## Begin Stored records
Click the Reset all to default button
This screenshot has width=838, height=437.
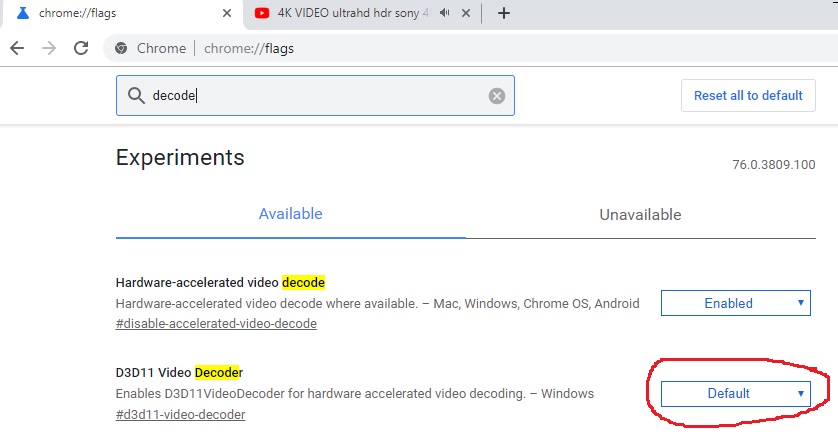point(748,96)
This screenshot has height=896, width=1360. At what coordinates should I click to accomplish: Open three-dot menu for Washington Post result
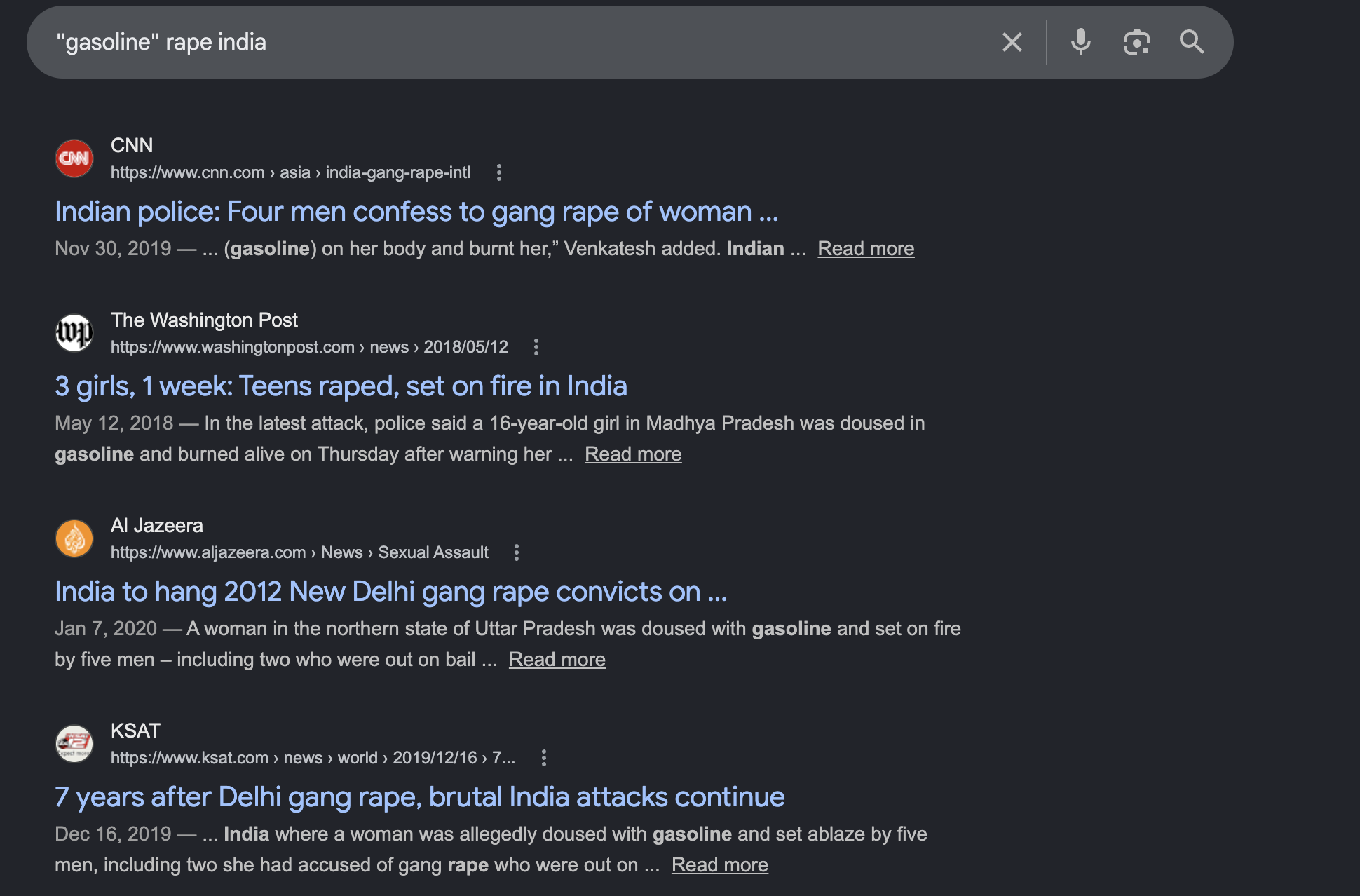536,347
## End Stored records
## Begin Stored records
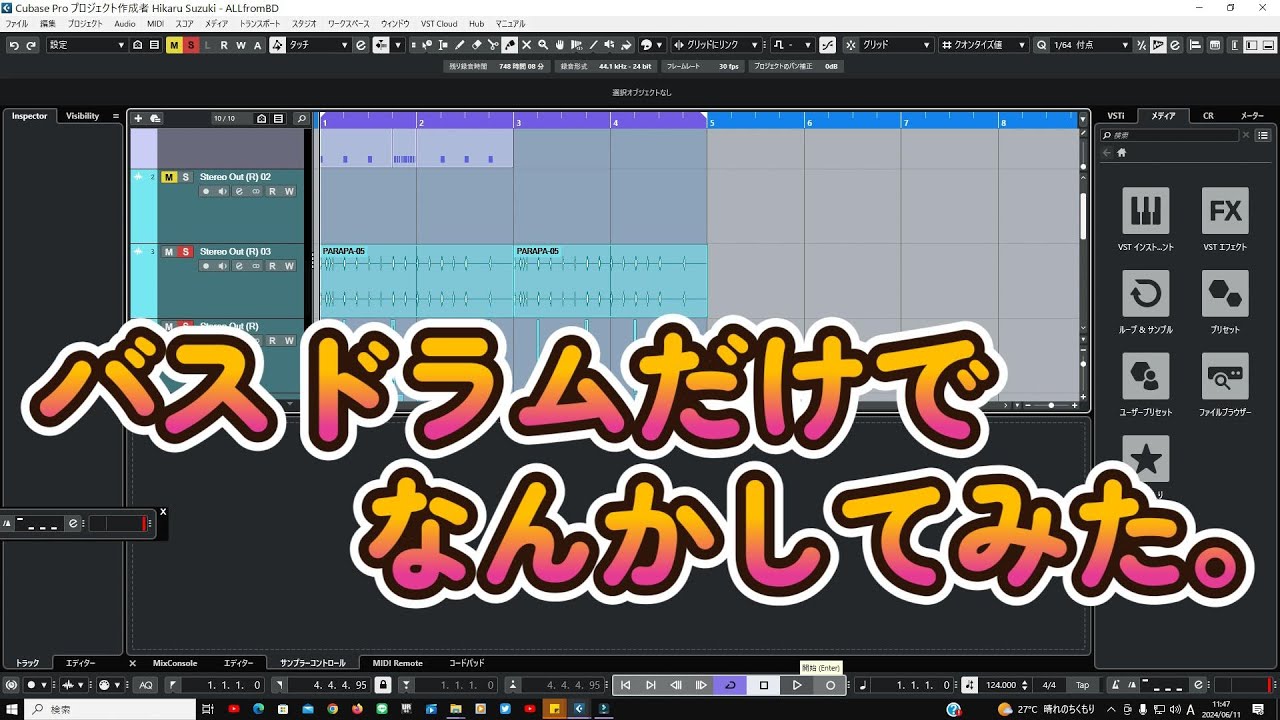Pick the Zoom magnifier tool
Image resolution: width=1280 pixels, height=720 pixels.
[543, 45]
## End Stored records
[Exercise prompt]:
Copy each line of the listing that contains the word "height", matching case exactly.

[Reply to the exercise]:
This screenshot has width=838, height=437.
This screenshot has height=896, width=1360. At what coordinates should I click to accomplish: Open three-dot menu for Washington Post result
Image resolution: width=1280 pixels, height=720 pixels.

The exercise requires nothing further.